Stored items
------------------------------------------------------------------------

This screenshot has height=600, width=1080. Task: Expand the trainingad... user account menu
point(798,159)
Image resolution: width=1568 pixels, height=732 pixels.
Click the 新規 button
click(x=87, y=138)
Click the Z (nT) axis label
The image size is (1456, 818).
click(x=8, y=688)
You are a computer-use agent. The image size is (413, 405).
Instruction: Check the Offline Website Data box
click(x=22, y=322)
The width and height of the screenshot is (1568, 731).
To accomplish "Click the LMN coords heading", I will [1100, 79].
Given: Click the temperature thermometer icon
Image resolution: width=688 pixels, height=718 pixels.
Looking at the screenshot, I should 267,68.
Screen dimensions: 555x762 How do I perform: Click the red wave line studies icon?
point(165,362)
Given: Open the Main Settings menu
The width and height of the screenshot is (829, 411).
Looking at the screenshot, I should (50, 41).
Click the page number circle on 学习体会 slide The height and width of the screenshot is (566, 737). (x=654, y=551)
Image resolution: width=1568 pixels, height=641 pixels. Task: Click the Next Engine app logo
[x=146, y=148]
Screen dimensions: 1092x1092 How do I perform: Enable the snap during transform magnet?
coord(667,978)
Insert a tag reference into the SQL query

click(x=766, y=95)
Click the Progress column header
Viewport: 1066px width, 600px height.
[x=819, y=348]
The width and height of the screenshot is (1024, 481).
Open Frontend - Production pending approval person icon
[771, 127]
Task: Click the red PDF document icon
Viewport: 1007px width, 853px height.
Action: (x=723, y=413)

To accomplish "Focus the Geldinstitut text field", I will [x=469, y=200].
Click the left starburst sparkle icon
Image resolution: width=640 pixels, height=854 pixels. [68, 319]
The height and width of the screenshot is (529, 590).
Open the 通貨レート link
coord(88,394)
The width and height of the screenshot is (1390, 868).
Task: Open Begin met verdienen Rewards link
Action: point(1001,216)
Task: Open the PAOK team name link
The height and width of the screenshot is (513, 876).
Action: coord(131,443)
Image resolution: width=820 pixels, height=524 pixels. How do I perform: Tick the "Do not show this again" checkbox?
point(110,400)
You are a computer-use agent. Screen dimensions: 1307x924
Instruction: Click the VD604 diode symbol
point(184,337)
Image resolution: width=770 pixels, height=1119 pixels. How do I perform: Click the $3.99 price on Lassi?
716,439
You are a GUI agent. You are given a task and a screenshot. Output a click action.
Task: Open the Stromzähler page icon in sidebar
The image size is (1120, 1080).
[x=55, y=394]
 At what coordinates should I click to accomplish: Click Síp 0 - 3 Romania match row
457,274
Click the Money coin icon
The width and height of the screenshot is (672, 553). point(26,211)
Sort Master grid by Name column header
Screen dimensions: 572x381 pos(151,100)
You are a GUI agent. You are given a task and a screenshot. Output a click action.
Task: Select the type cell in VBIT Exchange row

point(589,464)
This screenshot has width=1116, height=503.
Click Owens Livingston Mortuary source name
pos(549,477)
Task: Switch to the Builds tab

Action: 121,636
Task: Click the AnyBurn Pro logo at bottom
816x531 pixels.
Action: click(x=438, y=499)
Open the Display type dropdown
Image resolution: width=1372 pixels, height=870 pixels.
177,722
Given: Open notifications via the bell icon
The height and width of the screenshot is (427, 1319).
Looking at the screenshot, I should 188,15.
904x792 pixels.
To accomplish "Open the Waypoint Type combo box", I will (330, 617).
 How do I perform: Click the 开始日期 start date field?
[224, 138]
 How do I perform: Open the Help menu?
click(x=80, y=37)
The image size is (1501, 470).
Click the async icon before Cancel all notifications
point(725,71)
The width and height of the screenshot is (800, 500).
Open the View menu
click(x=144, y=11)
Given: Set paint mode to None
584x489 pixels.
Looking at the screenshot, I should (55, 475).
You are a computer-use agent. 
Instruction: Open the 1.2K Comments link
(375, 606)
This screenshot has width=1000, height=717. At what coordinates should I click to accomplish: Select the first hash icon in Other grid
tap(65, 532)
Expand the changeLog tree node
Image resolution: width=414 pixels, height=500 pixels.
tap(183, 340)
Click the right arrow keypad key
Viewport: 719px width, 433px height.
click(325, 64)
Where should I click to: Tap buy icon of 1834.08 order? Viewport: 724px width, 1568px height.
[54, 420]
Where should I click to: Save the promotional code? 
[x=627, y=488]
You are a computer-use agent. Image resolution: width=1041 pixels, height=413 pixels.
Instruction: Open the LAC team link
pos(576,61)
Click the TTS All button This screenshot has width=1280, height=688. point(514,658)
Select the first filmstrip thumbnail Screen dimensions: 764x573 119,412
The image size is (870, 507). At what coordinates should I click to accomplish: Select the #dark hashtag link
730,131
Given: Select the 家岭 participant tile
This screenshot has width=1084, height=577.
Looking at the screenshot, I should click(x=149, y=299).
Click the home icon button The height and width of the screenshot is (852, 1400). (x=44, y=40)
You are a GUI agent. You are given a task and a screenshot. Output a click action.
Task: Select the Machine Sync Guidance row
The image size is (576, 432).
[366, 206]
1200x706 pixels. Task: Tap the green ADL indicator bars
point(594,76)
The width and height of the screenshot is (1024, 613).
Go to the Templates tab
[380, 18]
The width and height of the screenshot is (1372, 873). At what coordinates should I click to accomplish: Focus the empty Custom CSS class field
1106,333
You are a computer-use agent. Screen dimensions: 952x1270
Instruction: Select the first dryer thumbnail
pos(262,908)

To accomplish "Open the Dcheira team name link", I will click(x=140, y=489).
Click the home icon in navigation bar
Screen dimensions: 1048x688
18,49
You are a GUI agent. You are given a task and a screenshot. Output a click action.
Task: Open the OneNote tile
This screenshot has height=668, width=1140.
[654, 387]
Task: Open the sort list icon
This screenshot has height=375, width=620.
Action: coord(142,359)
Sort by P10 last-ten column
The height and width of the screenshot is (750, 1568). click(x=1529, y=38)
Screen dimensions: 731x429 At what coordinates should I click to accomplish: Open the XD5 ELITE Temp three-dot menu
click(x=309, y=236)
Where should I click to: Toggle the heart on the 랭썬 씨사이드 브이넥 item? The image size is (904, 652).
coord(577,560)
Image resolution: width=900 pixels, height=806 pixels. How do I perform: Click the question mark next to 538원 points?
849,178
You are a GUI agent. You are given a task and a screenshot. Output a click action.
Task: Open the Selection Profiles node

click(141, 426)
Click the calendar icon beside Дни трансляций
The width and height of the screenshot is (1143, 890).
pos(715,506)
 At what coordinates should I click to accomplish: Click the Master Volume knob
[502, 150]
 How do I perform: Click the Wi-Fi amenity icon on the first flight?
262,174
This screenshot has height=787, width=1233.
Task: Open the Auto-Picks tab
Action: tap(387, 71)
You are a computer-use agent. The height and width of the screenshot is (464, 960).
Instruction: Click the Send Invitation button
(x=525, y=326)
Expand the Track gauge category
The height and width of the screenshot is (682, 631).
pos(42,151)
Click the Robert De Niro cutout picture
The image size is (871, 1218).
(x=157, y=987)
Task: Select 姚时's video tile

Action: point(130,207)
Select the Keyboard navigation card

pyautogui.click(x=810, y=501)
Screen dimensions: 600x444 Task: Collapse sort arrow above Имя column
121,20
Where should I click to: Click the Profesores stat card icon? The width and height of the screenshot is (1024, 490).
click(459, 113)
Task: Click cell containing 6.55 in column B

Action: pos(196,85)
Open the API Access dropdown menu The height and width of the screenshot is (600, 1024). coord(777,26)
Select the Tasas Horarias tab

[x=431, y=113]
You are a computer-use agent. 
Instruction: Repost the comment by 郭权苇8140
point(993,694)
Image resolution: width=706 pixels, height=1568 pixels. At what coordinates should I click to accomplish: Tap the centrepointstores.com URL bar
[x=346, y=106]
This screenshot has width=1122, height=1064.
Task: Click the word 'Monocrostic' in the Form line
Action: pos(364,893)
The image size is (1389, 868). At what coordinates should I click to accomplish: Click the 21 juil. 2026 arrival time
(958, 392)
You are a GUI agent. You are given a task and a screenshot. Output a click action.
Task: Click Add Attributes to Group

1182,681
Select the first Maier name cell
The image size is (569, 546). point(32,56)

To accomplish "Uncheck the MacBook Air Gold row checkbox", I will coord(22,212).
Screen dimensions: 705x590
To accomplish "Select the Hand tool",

------------------------------------------------------------------------

-- Task brief --
Set down exactly the line that holds "Screen dimensions: 705x590" and all lines after it to the end of the data.

-- Written reply --
Screen dimensions: 705x590
To accomplish "Select the Hand tool",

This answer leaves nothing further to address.